Collected data
##########
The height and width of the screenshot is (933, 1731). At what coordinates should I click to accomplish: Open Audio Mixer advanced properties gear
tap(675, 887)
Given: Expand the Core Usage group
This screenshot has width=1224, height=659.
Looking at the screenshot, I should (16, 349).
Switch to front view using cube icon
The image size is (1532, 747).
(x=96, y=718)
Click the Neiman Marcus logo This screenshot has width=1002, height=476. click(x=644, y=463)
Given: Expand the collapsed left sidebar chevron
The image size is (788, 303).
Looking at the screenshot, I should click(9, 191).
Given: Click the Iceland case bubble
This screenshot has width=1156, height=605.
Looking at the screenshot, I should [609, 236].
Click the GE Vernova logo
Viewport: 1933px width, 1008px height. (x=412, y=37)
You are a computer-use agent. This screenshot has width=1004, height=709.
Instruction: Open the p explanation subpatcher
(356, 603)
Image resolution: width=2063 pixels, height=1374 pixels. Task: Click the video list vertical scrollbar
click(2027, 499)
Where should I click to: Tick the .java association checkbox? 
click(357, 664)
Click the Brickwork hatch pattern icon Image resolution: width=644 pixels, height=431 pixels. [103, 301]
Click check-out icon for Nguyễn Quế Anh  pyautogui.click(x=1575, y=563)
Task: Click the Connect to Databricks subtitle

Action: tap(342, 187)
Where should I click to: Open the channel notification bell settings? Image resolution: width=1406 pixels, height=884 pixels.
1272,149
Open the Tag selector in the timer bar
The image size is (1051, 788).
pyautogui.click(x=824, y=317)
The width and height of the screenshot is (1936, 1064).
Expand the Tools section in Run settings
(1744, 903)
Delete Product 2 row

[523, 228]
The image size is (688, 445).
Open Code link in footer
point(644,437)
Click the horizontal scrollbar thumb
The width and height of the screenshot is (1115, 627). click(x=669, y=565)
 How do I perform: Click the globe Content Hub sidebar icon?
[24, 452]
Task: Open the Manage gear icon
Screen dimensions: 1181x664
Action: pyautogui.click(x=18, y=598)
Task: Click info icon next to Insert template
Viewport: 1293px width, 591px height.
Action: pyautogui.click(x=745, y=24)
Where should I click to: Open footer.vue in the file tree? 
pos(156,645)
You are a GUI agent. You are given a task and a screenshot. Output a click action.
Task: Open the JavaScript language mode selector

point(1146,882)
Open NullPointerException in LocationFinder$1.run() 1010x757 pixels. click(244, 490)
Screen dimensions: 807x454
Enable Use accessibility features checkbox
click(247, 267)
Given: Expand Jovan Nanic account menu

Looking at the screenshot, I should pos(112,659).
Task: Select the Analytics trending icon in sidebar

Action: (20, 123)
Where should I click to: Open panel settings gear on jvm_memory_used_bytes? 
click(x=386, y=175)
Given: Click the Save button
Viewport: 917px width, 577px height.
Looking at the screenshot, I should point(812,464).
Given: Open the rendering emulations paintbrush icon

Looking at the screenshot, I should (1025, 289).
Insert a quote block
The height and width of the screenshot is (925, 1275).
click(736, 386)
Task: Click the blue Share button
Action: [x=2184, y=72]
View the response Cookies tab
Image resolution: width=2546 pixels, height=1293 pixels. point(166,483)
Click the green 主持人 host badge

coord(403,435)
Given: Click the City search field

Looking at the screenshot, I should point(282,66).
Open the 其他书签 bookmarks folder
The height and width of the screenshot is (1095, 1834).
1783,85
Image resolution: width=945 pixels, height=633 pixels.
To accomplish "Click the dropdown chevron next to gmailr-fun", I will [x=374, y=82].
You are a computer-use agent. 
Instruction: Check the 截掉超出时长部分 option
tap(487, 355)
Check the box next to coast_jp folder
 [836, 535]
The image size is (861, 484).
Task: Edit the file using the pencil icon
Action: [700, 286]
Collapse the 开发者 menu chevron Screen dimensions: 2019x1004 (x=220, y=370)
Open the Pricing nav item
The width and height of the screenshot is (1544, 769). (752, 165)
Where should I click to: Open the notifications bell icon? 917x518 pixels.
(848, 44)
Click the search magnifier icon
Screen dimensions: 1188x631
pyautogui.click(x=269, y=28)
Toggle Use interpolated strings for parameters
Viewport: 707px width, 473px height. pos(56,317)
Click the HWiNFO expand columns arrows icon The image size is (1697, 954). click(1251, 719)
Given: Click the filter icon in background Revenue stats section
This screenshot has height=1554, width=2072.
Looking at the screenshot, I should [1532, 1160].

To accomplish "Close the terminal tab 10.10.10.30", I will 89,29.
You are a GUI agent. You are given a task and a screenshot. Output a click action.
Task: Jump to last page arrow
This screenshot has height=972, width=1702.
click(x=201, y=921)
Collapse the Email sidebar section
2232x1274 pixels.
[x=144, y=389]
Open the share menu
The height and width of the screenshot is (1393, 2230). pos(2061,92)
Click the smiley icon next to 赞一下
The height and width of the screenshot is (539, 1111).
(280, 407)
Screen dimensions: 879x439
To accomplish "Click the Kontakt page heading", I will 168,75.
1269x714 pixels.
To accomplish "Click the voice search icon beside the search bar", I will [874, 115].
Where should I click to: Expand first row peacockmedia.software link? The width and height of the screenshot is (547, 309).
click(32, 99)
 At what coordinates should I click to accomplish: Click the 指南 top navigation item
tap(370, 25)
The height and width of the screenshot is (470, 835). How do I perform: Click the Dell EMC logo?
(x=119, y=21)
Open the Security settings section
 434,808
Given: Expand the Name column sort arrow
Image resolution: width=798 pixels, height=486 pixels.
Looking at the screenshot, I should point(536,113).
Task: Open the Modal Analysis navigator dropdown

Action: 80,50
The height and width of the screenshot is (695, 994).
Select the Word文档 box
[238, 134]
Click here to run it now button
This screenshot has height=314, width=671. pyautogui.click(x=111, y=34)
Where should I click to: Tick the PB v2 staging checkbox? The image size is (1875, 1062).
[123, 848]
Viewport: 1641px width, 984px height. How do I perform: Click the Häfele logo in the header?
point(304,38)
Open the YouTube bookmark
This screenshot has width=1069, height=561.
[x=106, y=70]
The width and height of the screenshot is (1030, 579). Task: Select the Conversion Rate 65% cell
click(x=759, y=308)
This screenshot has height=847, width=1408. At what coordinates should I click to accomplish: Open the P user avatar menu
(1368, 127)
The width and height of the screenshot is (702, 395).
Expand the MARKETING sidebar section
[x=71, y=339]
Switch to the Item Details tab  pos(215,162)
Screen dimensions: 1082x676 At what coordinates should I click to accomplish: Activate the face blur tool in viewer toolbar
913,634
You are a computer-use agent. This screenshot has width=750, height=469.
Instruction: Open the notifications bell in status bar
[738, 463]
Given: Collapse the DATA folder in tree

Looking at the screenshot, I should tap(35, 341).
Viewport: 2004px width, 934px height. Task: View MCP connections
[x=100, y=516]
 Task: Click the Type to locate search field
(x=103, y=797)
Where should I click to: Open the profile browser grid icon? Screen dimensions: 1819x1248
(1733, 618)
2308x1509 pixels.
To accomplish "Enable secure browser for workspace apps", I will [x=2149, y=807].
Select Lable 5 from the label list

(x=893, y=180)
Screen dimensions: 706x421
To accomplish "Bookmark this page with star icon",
##########
Would you please print every record exactly as written?

The height and width of the screenshot is (933, 1731). At what coordinates should I click to accomplish: Open Audio Mixer advanced properties gear
tap(675, 887)
Given: Expand the Core Usage group
This screenshot has width=1224, height=659.
Looking at the screenshot, I should (16, 349).
Switch to front view using cube icon
The image size is (1532, 747).
(x=96, y=718)
Click the Neiman Marcus logo This screenshot has width=1002, height=476. click(x=644, y=463)
Given: Expand the collapsed left sidebar chevron
The image size is (788, 303).
Looking at the screenshot, I should click(9, 191).
Given: Click the Iceland case bubble
This screenshot has width=1156, height=605.
Looking at the screenshot, I should [609, 236].
Click the GE Vernova logo
Viewport: 1933px width, 1008px height. (x=412, y=37)
You are a computer-use agent. This screenshot has width=1004, height=709.
Instruction: Open the p explanation subpatcher
(356, 603)
Image resolution: width=2063 pixels, height=1374 pixels. Task: Click the video list vertical scrollbar
click(2027, 499)
Where should I click to: Tick the .java association checkbox? 
click(357, 664)
Click the Brickwork hatch pattern icon Image resolution: width=644 pixels, height=431 pixels. [103, 301]
Click check-out icon for Nguyễn Quế Anh  pyautogui.click(x=1575, y=563)
Task: Click the Connect to Databricks subtitle

Action: tap(342, 187)
Where should I click to: Open the channel notification bell settings? Image resolution: width=1406 pixels, height=884 pixels.
1272,149
Open the Tag selector in the timer bar
The image size is (1051, 788).
pyautogui.click(x=824, y=317)
The width and height of the screenshot is (1936, 1064).
Expand the Tools section in Run settings
(1744, 903)
Delete Product 2 row

[523, 228]
The image size is (688, 445).
Open Code link in footer
point(644,437)
Click the horizontal scrollbar thumb
The width and height of the screenshot is (1115, 627). click(x=669, y=565)
 How do I perform: Click the globe Content Hub sidebar icon?
[24, 452]
Task: Open the Manage gear icon
Screen dimensions: 1181x664
Action: pyautogui.click(x=18, y=598)
Task: Click info icon next to Insert template
Viewport: 1293px width, 591px height.
Action: pyautogui.click(x=745, y=24)
Where should I click to: Open footer.vue in the file tree? 
pos(156,645)
You are a GUI agent. You are given a task and a screenshot. Output a click action.
Task: Open the JavaScript language mode selector

point(1146,882)
Open NullPointerException in LocationFinder$1.run() 1010x757 pixels. click(244, 490)
Screen dimensions: 807x454
Enable Use accessibility features checkbox
click(247, 267)
Given: Expand Jovan Nanic account menu

Looking at the screenshot, I should pos(112,659).
Task: Select the Analytics trending icon in sidebar

Action: (20, 123)
Where should I click to: Open panel settings gear on jvm_memory_used_bytes? 
click(x=386, y=175)
Given: Click the Save button
Viewport: 917px width, 577px height.
Looking at the screenshot, I should point(812,464).
Given: Open the rendering emulations paintbrush icon

Looking at the screenshot, I should (1025, 289).
Insert a quote block
The height and width of the screenshot is (925, 1275).
click(736, 386)
Task: Click the blue Share button
Action: [x=2184, y=72]
View the response Cookies tab
Image resolution: width=2546 pixels, height=1293 pixels. point(166,483)
Click the green 主持人 host badge

coord(403,435)
Given: Click the City search field

Looking at the screenshot, I should point(282,66).
Open the 其他书签 bookmarks folder
The height and width of the screenshot is (1095, 1834).
1783,85
Image resolution: width=945 pixels, height=633 pixels.
To accomplish "Click the dropdown chevron next to gmailr-fun", I will [x=374, y=82].
You are a computer-use agent. 
Instruction: Check the 截掉超出时长部分 option
tap(487, 355)
Check the box next to coast_jp folder
 [836, 535]
The image size is (861, 484).
Task: Edit the file using the pencil icon
Action: [700, 286]
Collapse the 开发者 menu chevron Screen dimensions: 2019x1004 (x=220, y=370)
Open the Pricing nav item
The width and height of the screenshot is (1544, 769). (752, 165)
Where should I click to: Open the notifications bell icon? 917x518 pixels.
(848, 44)
Click the search magnifier icon
Screen dimensions: 1188x631
pyautogui.click(x=269, y=28)
Toggle Use interpolated strings for parameters
Viewport: 707px width, 473px height. pos(56,317)
Click the HWiNFO expand columns arrows icon The image size is (1697, 954). click(1251, 719)
Given: Click the filter icon in background Revenue stats section
This screenshot has height=1554, width=2072.
Looking at the screenshot, I should [1532, 1160].

To accomplish "Close the terminal tab 10.10.10.30", I will 89,29.
You are a GUI agent. You are given a task and a screenshot. Output a click action.
Task: Jump to last page arrow
This screenshot has height=972, width=1702.
click(x=201, y=921)
Collapse the Email sidebar section
2232x1274 pixels.
[x=144, y=389]
Open the share menu
The height and width of the screenshot is (1393, 2230). pos(2061,92)
Click the smiley icon next to 赞一下
The height and width of the screenshot is (539, 1111).
(280, 407)
Screen dimensions: 879x439
To accomplish "Click the Kontakt page heading", I will 168,75.
1269x714 pixels.
To accomplish "Click the voice search icon beside the search bar", I will [874, 115].
Where should I click to: Expand first row peacockmedia.software link? The width and height of the screenshot is (547, 309).
click(32, 99)
 At what coordinates should I click to accomplish: Click the 指南 top navigation item
tap(370, 25)
The height and width of the screenshot is (470, 835). How do I perform: Click the Dell EMC logo?
(x=119, y=21)
Open the Security settings section
 434,808
Given: Expand the Name column sort arrow
Image resolution: width=798 pixels, height=486 pixels.
Looking at the screenshot, I should point(536,113).
Task: Open the Modal Analysis navigator dropdown

Action: 80,50
The height and width of the screenshot is (695, 994).
Select the Word文档 box
[238, 134]
Click here to run it now button
This screenshot has height=314, width=671. pyautogui.click(x=111, y=34)
Where should I click to: Tick the PB v2 staging checkbox? The image size is (1875, 1062).
[123, 848]
Viewport: 1641px width, 984px height. How do I perform: Click the Häfele logo in the header?
point(304,38)
Open the YouTube bookmark
This screenshot has width=1069, height=561.
[x=106, y=70]
The width and height of the screenshot is (1030, 579). Task: Select the Conversion Rate 65% cell
click(x=759, y=308)
This screenshot has height=847, width=1408. At what coordinates should I click to accomplish: Open the P user avatar menu
(1368, 127)
The width and height of the screenshot is (702, 395).
Expand the MARKETING sidebar section
[x=71, y=339]
Switch to the Item Details tab  pos(215,162)
Screen dimensions: 1082x676 At what coordinates should I click to accomplish: Activate the face blur tool in viewer toolbar
913,634
You are a computer-use agent. This screenshot has width=750, height=469.
Instruction: Open the notifications bell in status bar
[738, 463]
Given: Collapse the DATA folder in tree

Looking at the screenshot, I should tap(35, 341).
Viewport: 2004px width, 934px height. Task: View MCP connections
[x=100, y=516]
 Task: Click the Type to locate search field
(x=103, y=797)
Where should I click to: Open the profile browser grid icon? Screen dimensions: 1819x1248
(1733, 618)
2308x1509 pixels.
To accomplish "Enable secure browser for workspace apps", I will [x=2149, y=807].
Select Lable 5 from the label list

(x=893, y=180)
Screen dimensions: 706x421
To accomplish "Bookmark this page with star icon",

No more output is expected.